## MATERIAL FOR THE TASK:
++++++++++++++++++++

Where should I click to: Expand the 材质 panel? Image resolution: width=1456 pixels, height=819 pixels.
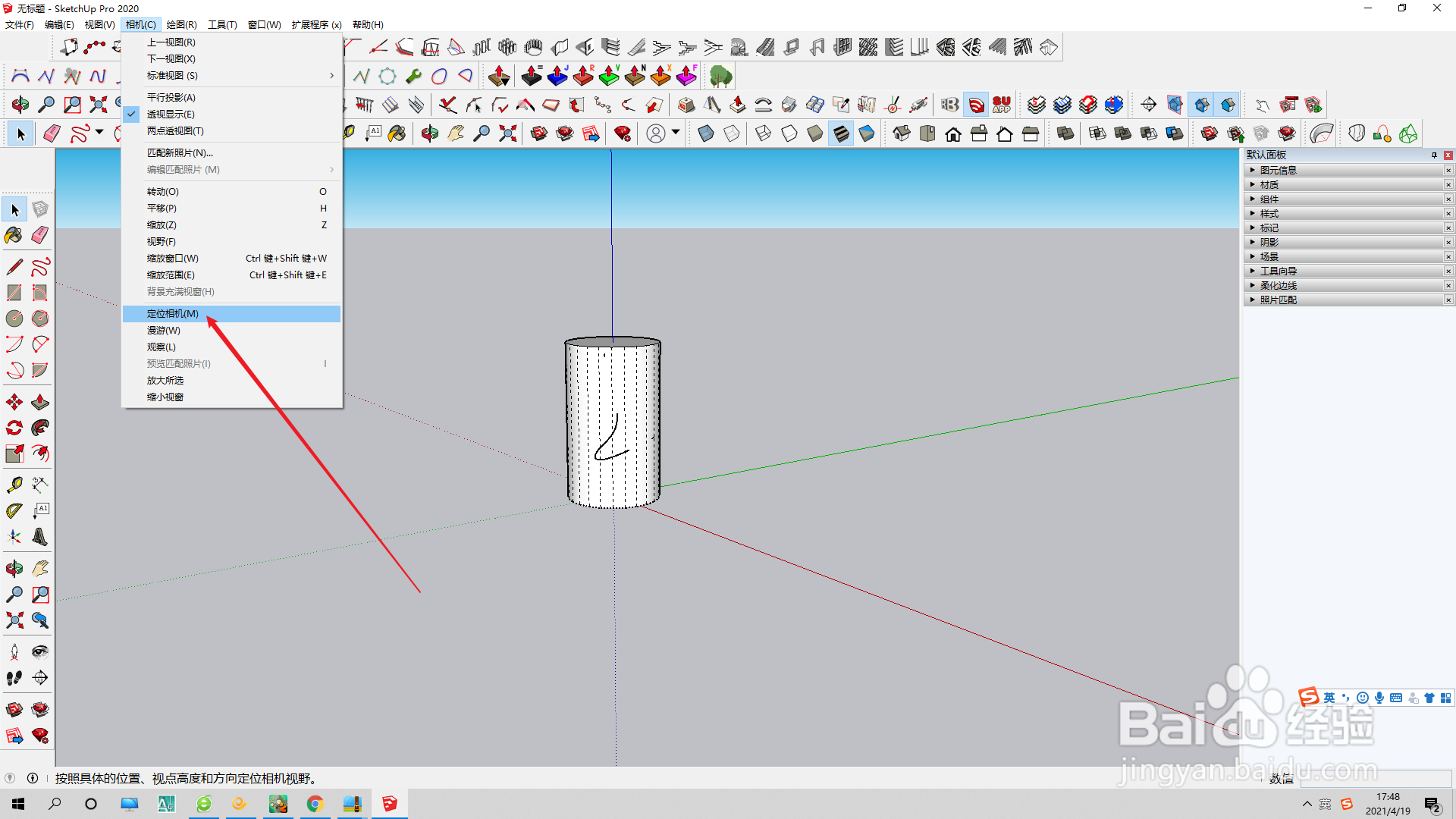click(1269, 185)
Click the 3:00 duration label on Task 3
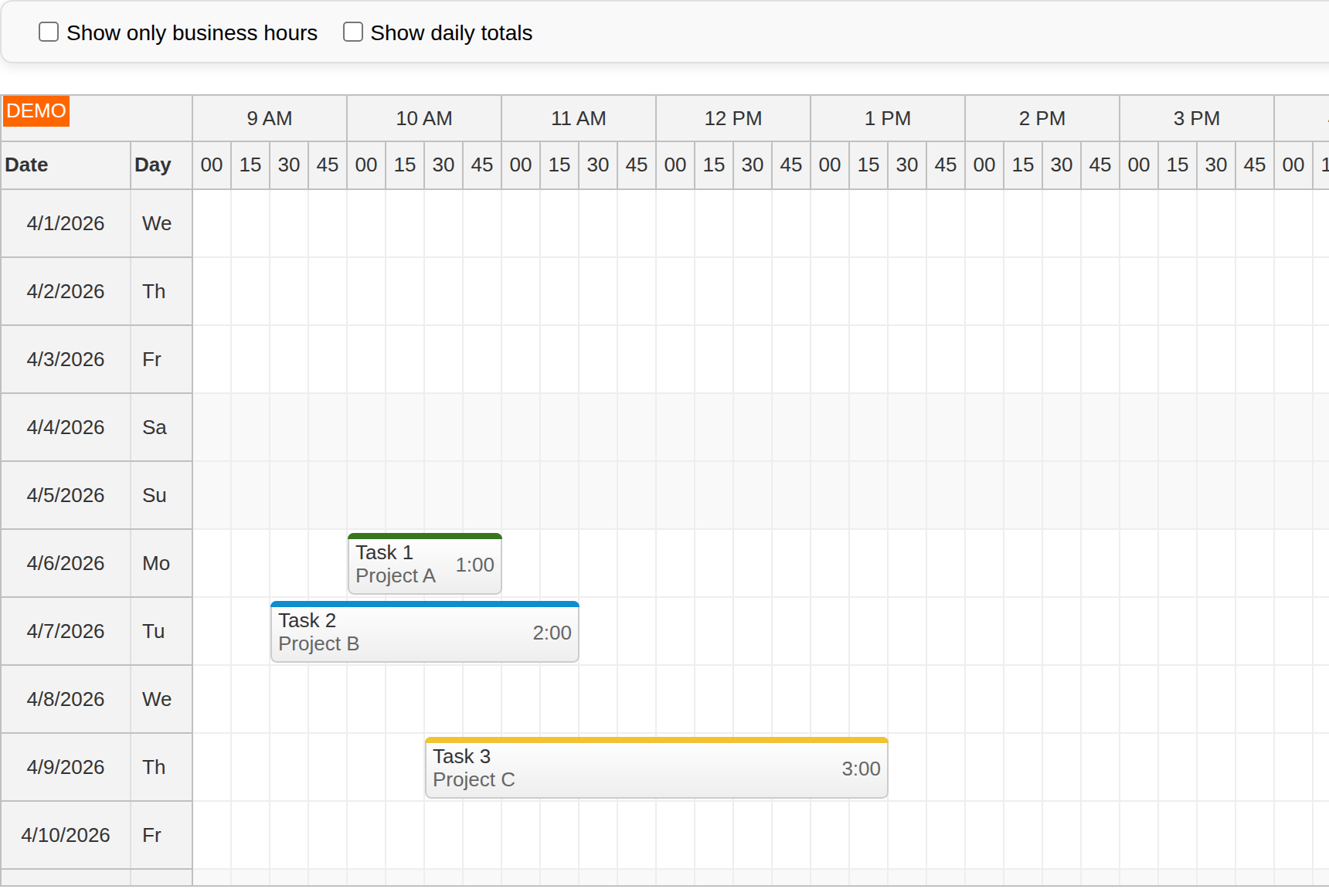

++++++++++++++++++++

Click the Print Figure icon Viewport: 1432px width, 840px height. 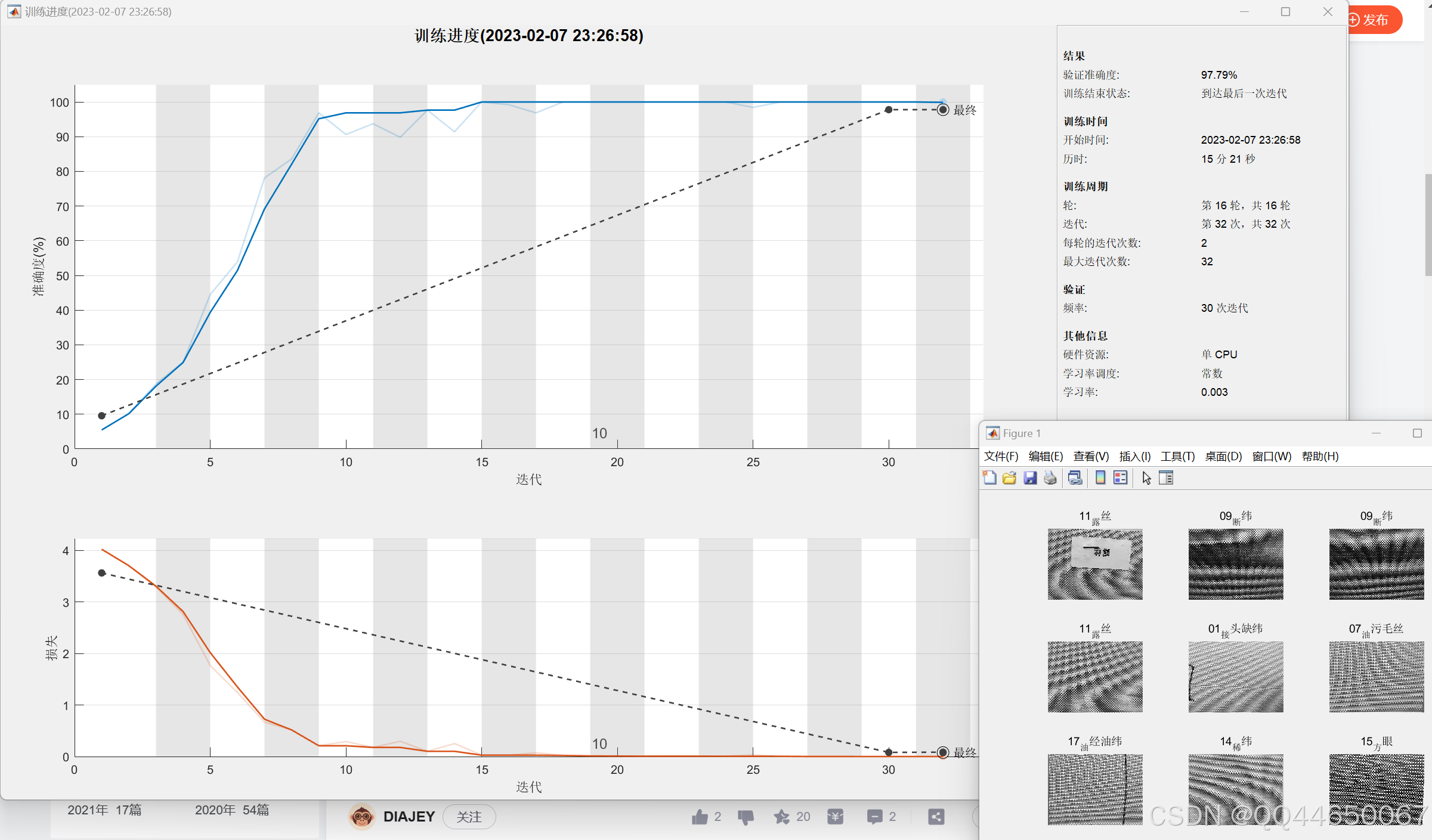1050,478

++++++++++++++++++++

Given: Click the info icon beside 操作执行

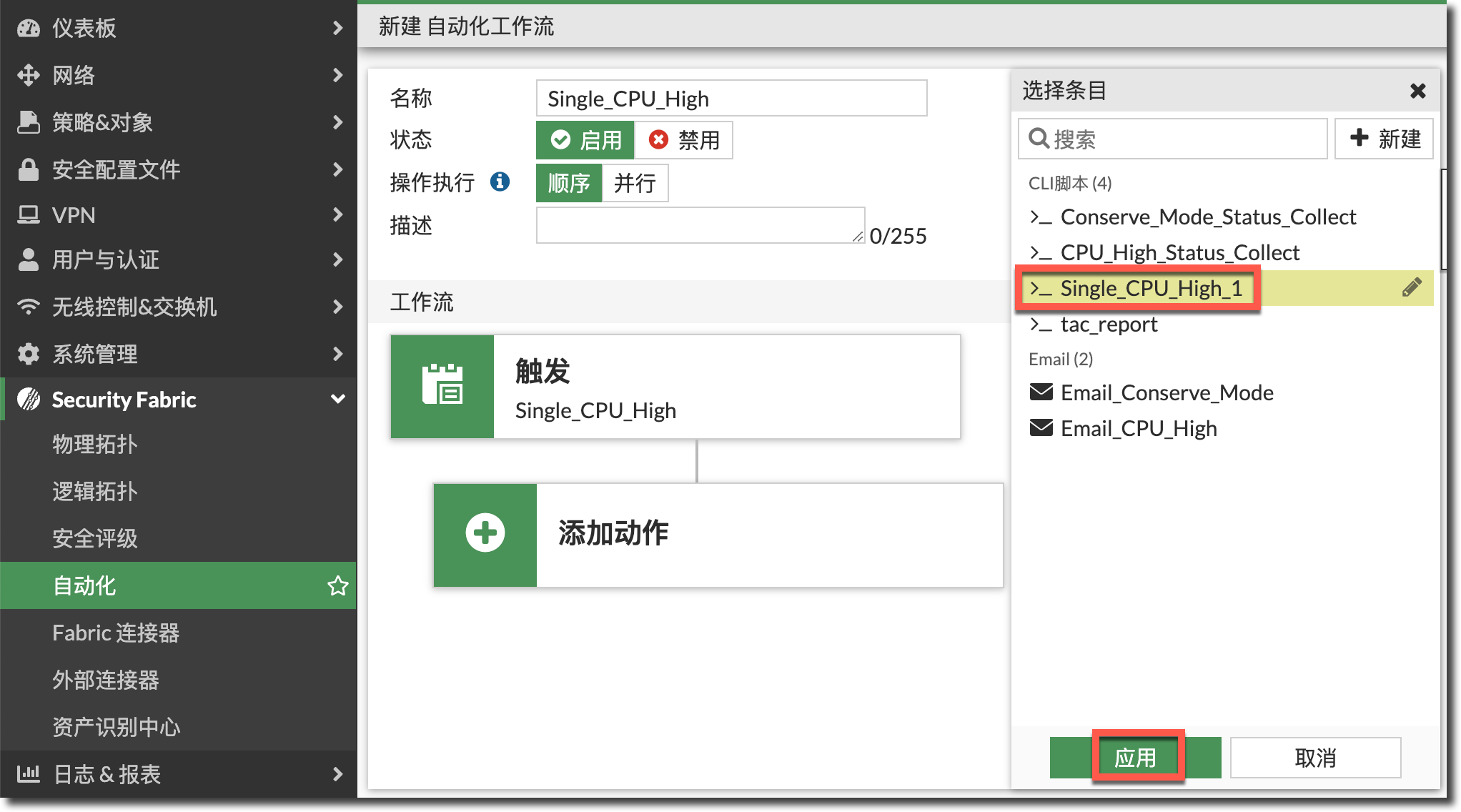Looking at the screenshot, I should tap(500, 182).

++++++++++++++++++++

## WORK TO COMPLETE:
Reproduce the data above exactly, but only from the line containing "Where should I" through the line containing "Click the 3:00 duration label on Task 3". Omit all pictures.

## SOLUTION TO THE EXERCISE:
Where should I click to: Expand the 材质 panel? Image resolution: width=1456 pixels, height=819 pixels.
click(1269, 185)
Click the 3:00 duration label on Task 3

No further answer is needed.